Intel ARC GPUs, Xe Architecture for dGPUs [2018-2022]

Status
Not open for further replies.
Sounds like Intel took the easy and cheap way out, multi die GPU means it's consumer variant will have terrible gaming performance, especially that it needs very high skill in writing drivers.

The multi die strategy will meet much more success in compute or AI, though at 500 watts it seems their architecture have terrible efficiency.

500 watts

tenor.gif
 
If it's power efficient in compute, I'm sure there is market for 500 watt boards.
If it scales linearly single chip version should be around 125 watts, well within reasonable area.

I'm still hopeful, Intel managed to bring new features in DX11 era when features of GPUs had stagnated.
Perhaps they are bringing something exciting as we finally have some competitors bringing new features to GPUs.
 
Last edited:
If it scales linearly single chip version should be around 125 watts, well within reasonable area.
This multi die strategy means they took the coward in, instead of building a proper GPU, they will glue together small GPUs into a large one, a very crude method, which probably explains their terrible power draw.
 
500W!? Let's hope this is not the promised "7nm Data center GPU".
Xe-LP: Integrated in Tiger Lake, DG1 uses this but shouldn't ever release as a product (maybe in laptops if it can work together somehow with iGPU)
Xe-HP: One chip, but scalable, products 1, 2 and 4 chiplets which of last is for server hardware (as seen from 400/500W TDP and 48V input opposed to normal 12V)
Xe-HPC: Ponte Vecchio. Intel slides are tad confusing but apparently 1 Ponte Vecchio is 2x8 chiplets (but different from Xe-HP Tile-chiplets) and whatever the whole shebang was called uses up to 6 Ponte Vecchios
 
So a 2-chiplets GPU could become first gaming product?
Not sure if that's more worrying or exciting. But they have balls :D

I wonder if treating chiplets as a single GPU is the way to go. Someone said AMD thinks GPU chiplets would only make sense if this works.
To me it makes more sense to treat them individually, requiring to do things very different than before.
But it's hard to get a real win out of a dual core CPU vs. single core, because going parallel mostly means doing more work for the same result.
Considering this i would speculate chiplets would take off only with 4 of them or more.
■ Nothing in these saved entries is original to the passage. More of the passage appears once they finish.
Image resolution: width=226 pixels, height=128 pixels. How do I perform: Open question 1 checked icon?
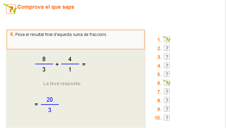point(167,40)
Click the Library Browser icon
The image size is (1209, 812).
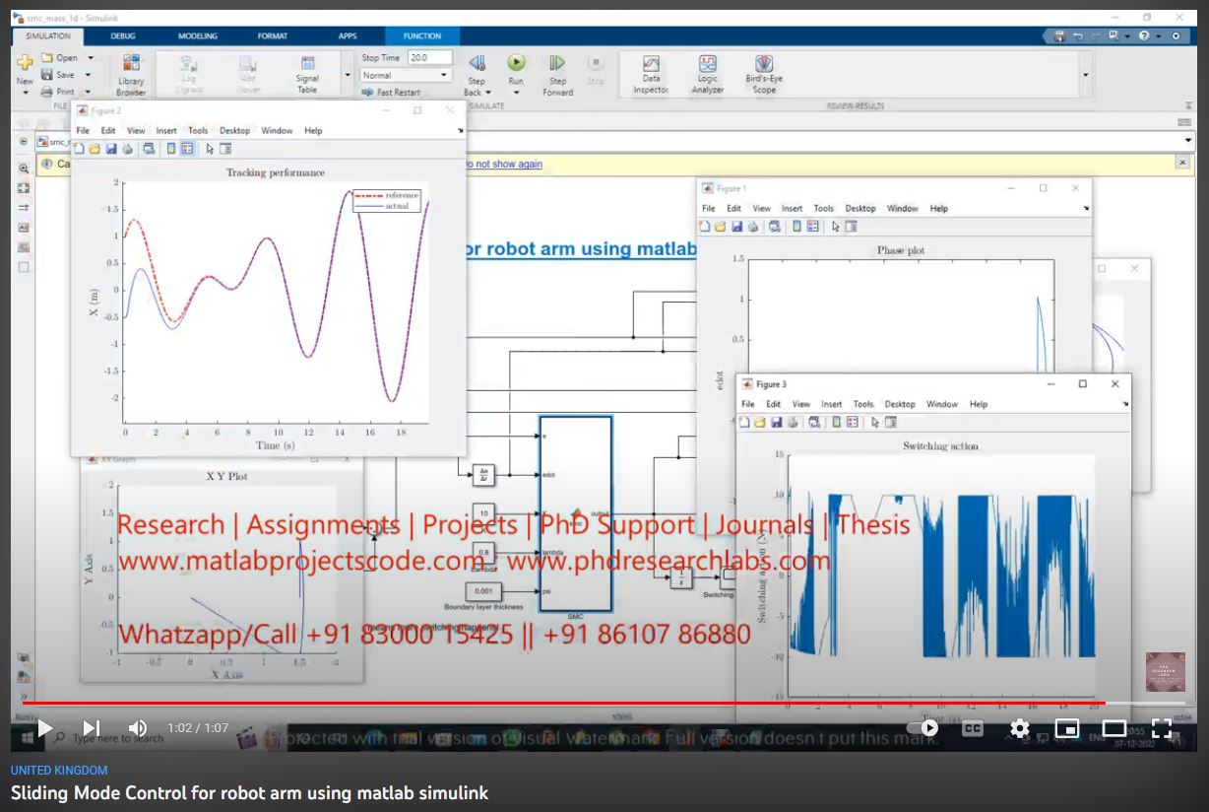pos(131,75)
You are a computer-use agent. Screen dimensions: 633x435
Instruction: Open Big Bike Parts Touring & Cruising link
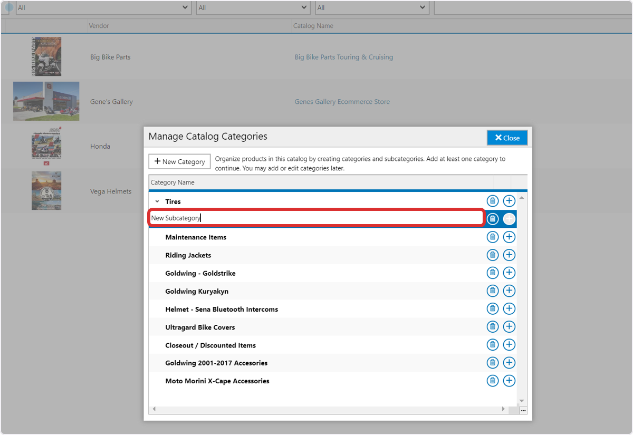coord(343,57)
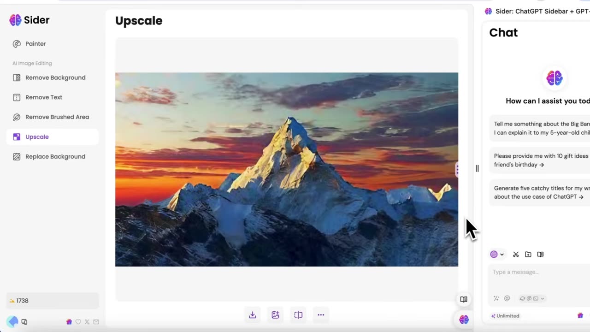This screenshot has width=590, height=332.
Task: Open the three-dots more options menu
Action: [321, 315]
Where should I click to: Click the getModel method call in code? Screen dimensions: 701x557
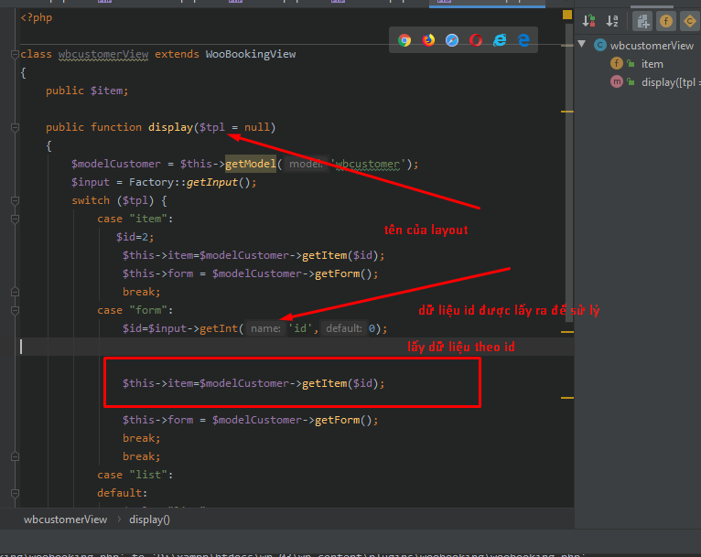pyautogui.click(x=250, y=164)
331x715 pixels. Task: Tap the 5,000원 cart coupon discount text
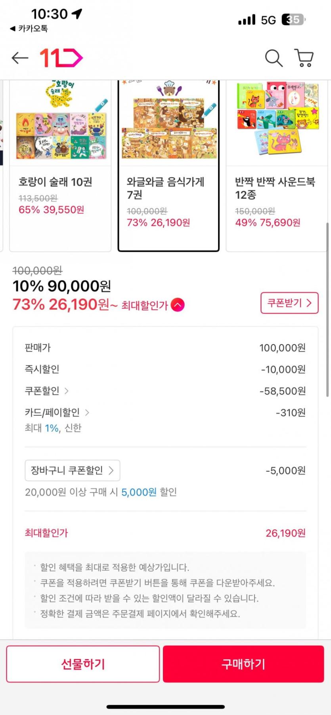pos(139,492)
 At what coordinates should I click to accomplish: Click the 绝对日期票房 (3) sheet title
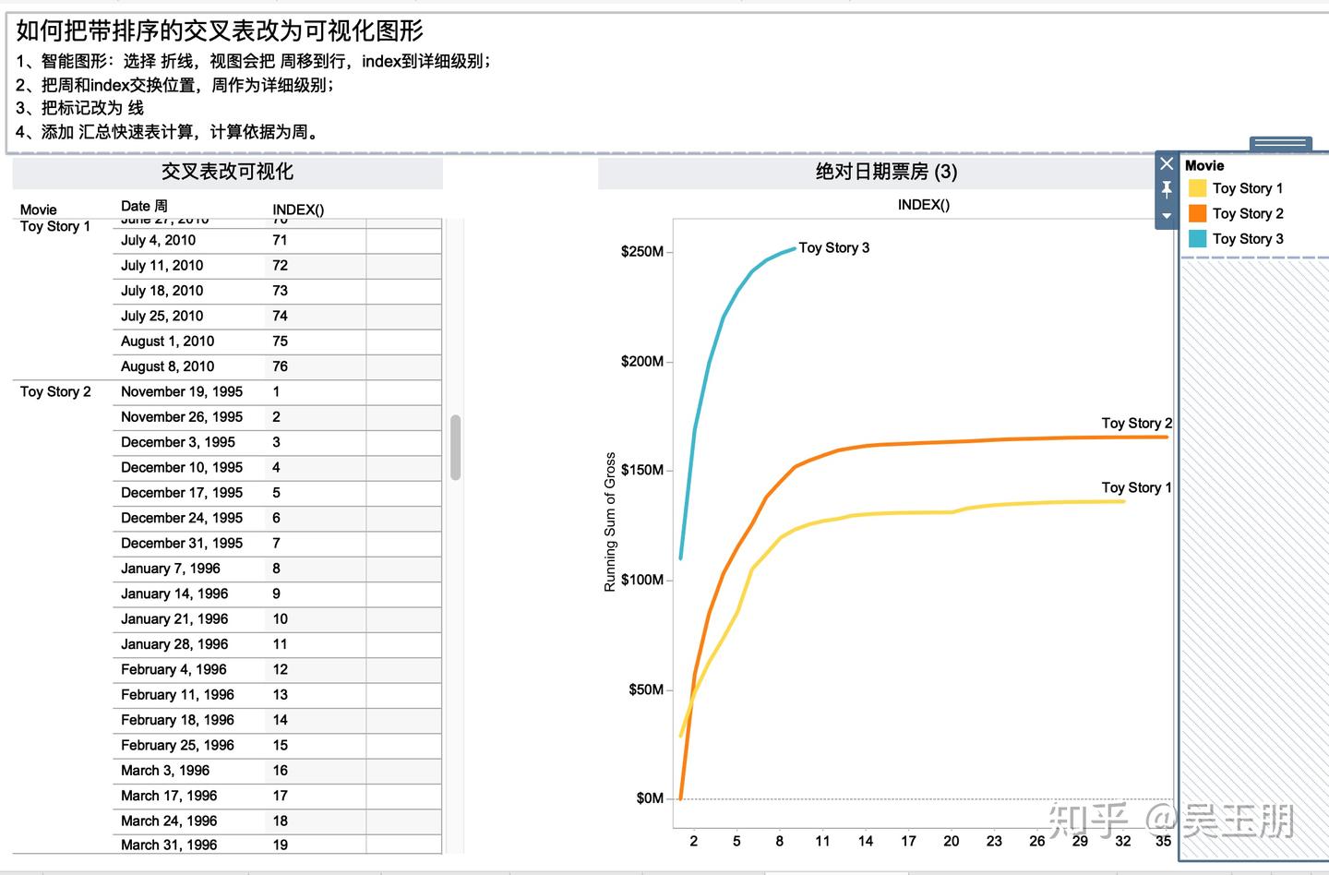pyautogui.click(x=885, y=172)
But could be totally wrong. Very interesting, and impressive even if first product will not end up totally awesome... :)
 
I can't see Intel having nearly enough expertise with games drivers to pull off a multi-chip design that doesn't require each game developer to design for mGPU in their engine where neither Nvidia nor AMD have gone this route yet.
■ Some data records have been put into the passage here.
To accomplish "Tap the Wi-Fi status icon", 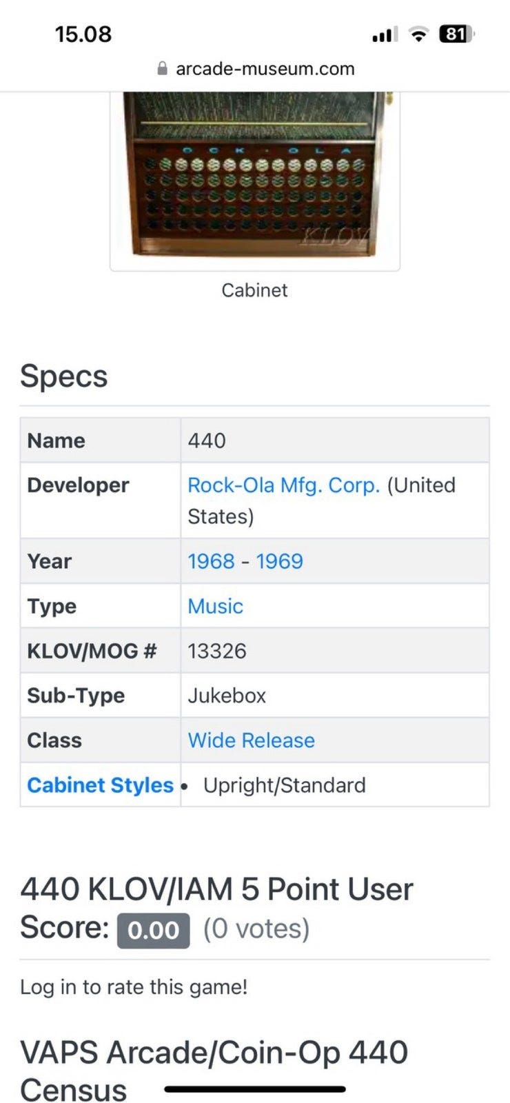I will tap(418, 34).
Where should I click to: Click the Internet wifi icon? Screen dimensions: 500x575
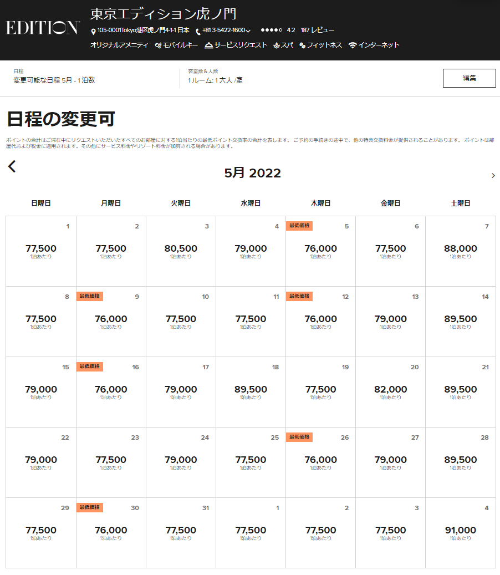[x=353, y=45]
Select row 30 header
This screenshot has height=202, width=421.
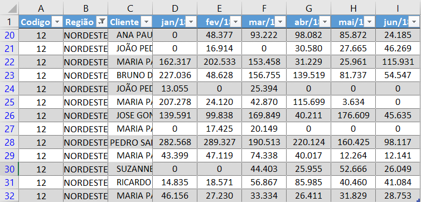tap(9, 169)
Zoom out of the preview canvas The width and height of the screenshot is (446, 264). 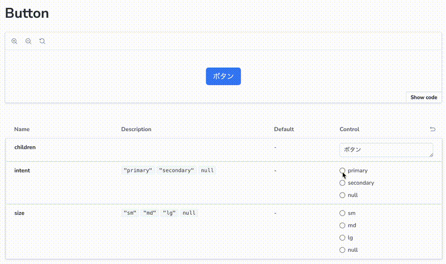coord(28,41)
Data center? Sure, the software ecosystems are usually designed to support multiple GPUs.
 
I can't see Intel having nearly enough expertise with games drivers to pull off a multi-chip design that doesn't require each game developer to design for mGPU in their engine where neither Nvidia nor AMD have gone this route yet.
Maybe that's more a short time problem, while on the long run, being first with chiplets should guarantee to catch up more quickly.
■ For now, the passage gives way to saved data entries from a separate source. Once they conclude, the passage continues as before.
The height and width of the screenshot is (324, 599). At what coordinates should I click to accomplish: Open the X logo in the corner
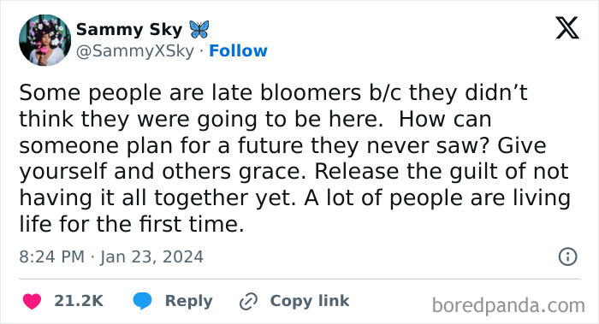pyautogui.click(x=567, y=28)
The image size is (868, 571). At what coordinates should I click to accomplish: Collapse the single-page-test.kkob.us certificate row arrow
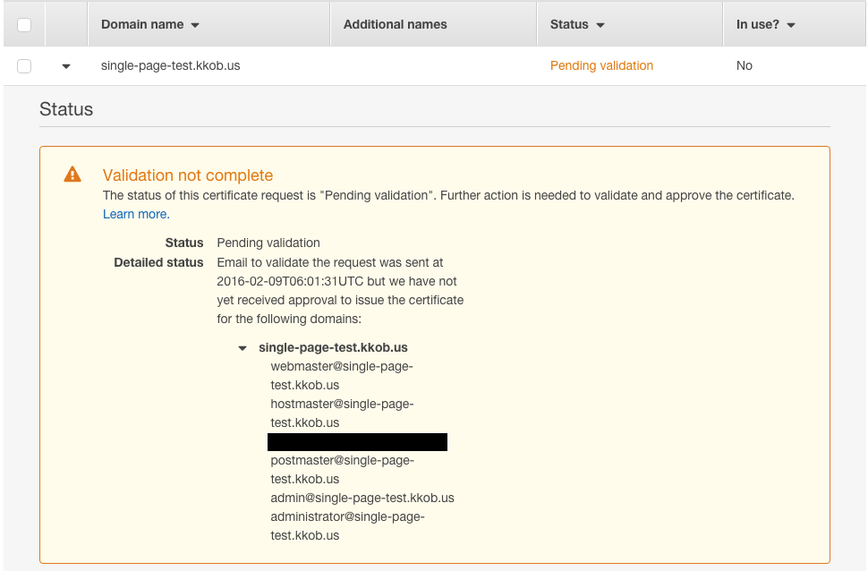tap(66, 66)
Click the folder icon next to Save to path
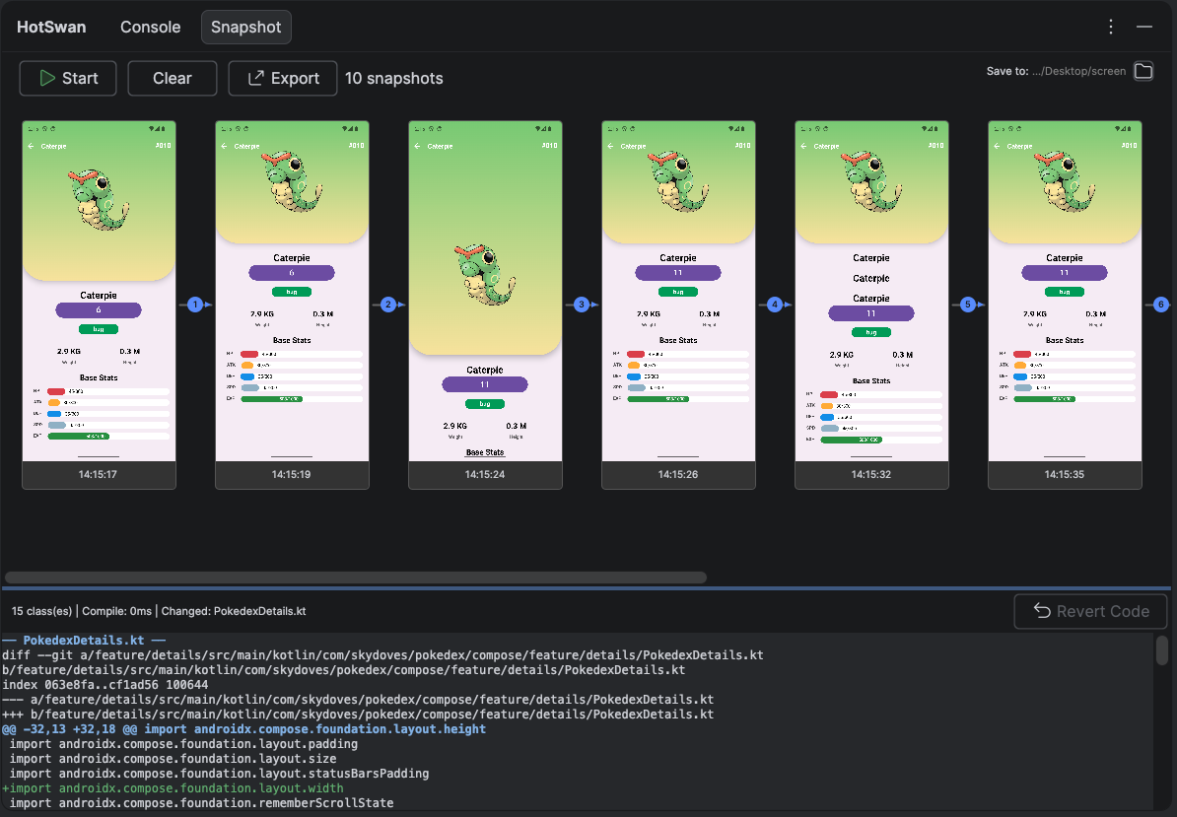This screenshot has height=817, width=1177. [1142, 71]
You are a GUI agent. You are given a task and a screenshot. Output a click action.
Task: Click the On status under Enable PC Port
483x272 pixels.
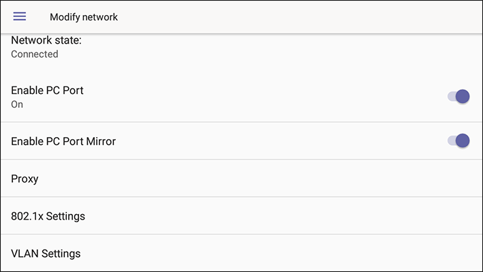pyautogui.click(x=17, y=104)
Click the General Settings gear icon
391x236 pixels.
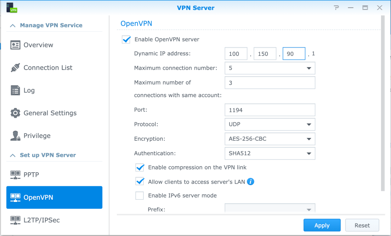15,113

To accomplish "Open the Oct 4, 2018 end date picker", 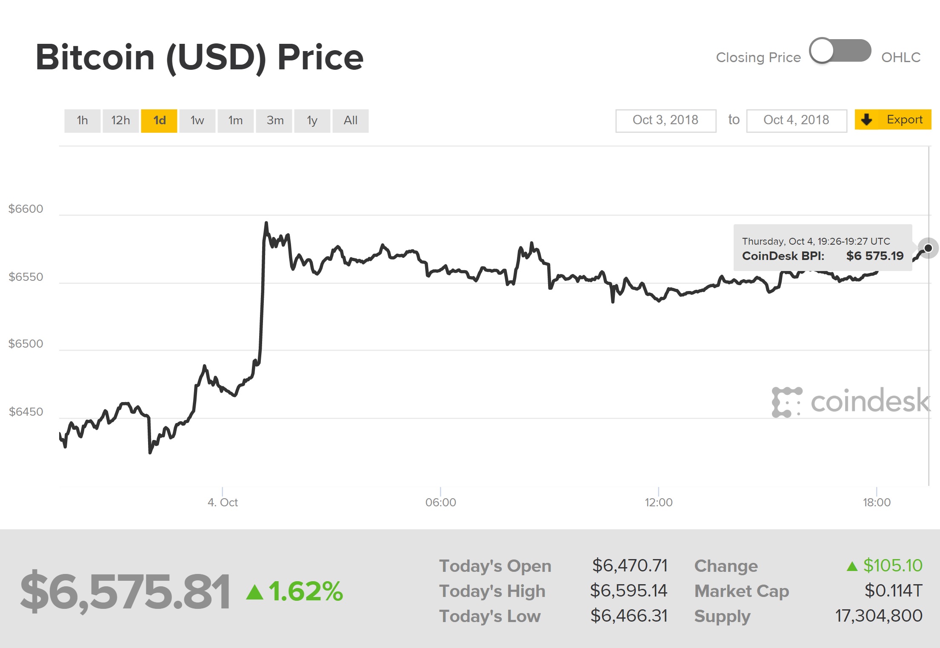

Question also is: How will chiplet differ from mGPU? Are there more options than alternating frames or tiling the screen?

BTW, if we think what could be improved about rendering frames, it seems obvious to share RT BVH with rasterization. It could be used for efficient binning of triangles to small tile frustums, and coarse front to back draw order can improve HW occlusion culling a lot.
So if we get multi view, small frameport rendering, we could finally do efficient screen updates, e.g. updating small quads covering 20% of the screen, while reprojecting the rest. Similar to how some video compression works.

It's interesting to notice that chiplet GPUs do not cause any problems with such 'modern rendering' ideas, while they certainly do for 'traditional whole screen rasterization'.
 
At least the GPUs should have pretty nice bandwidth between each other, if the plan is to use Foveros-packaging
 
How about this idea the 2nd chip(let) doesnt need to be a full blown gpu, so how about you have a chip(let) that just contains for example 2,000 cu's
need a higher performing card add another cu chip
 
This multi die strategy means they took the coward in, instead of building a proper GPU, they will glue together small GPUs into a large one, a very crude method, which probably explains their terrible power draw.
Isn't this where Nvidia is heading as well?
At least they did do research on the topic.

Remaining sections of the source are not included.